►

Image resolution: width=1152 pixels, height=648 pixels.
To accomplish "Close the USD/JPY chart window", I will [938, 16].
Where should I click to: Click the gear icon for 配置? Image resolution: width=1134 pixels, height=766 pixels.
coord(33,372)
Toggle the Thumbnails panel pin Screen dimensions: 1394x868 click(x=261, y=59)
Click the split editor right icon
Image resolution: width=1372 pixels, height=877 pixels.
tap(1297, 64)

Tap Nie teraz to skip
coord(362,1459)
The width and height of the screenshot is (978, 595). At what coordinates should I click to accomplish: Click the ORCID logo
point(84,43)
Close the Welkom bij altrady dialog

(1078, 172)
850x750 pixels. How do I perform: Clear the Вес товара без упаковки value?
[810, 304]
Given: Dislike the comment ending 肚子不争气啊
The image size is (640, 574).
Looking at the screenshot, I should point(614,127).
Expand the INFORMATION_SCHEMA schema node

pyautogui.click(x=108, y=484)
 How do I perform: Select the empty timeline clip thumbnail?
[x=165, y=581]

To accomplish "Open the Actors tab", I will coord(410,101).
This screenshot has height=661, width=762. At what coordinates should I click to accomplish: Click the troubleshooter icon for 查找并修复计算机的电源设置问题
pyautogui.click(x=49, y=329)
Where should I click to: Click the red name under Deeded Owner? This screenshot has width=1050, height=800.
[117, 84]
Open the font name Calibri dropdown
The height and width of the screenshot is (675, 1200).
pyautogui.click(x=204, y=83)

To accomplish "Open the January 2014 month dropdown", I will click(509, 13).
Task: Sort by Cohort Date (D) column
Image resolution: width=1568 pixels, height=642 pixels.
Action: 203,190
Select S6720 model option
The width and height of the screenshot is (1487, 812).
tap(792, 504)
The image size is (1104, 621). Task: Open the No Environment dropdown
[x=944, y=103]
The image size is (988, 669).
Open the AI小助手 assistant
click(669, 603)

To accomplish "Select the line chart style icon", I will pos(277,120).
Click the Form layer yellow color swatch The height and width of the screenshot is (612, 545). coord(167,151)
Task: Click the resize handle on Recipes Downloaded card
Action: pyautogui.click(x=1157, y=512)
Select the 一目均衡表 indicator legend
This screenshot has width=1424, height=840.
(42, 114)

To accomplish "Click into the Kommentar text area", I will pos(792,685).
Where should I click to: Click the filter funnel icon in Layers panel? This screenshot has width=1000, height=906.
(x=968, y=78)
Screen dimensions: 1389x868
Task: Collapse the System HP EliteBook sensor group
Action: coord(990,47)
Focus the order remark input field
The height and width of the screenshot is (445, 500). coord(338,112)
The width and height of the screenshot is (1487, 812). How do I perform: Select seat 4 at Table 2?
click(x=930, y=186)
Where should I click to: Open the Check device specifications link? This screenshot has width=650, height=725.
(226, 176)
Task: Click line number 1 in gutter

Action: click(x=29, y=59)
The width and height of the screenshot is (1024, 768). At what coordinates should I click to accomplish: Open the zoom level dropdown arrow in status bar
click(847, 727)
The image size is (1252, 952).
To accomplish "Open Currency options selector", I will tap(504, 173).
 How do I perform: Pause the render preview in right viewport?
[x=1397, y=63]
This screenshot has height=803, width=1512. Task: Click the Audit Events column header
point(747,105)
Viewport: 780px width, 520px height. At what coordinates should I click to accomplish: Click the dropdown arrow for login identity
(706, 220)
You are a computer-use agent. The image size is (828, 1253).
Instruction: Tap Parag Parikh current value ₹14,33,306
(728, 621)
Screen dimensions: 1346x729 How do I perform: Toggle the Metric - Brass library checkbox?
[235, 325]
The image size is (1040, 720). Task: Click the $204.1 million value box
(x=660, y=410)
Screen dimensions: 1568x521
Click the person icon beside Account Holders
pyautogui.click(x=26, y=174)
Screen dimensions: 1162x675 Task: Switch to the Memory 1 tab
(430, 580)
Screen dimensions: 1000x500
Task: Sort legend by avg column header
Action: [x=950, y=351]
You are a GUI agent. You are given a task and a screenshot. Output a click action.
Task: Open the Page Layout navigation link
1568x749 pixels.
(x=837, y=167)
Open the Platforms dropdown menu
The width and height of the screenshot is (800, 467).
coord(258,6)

◄

#### WHAT IS ASKED:
Copy the records word for word, starting with the line that contains "Screen dimensions: 1346x729" and going on through the line that contains "(x=660, y=410)".

#### THE RESULT:
Screen dimensions: 1346x729 How do I perform: Toggle the Metric - Brass library checkbox?
[235, 325]
The image size is (1040, 720). Task: Click the $204.1 million value box
(x=660, y=410)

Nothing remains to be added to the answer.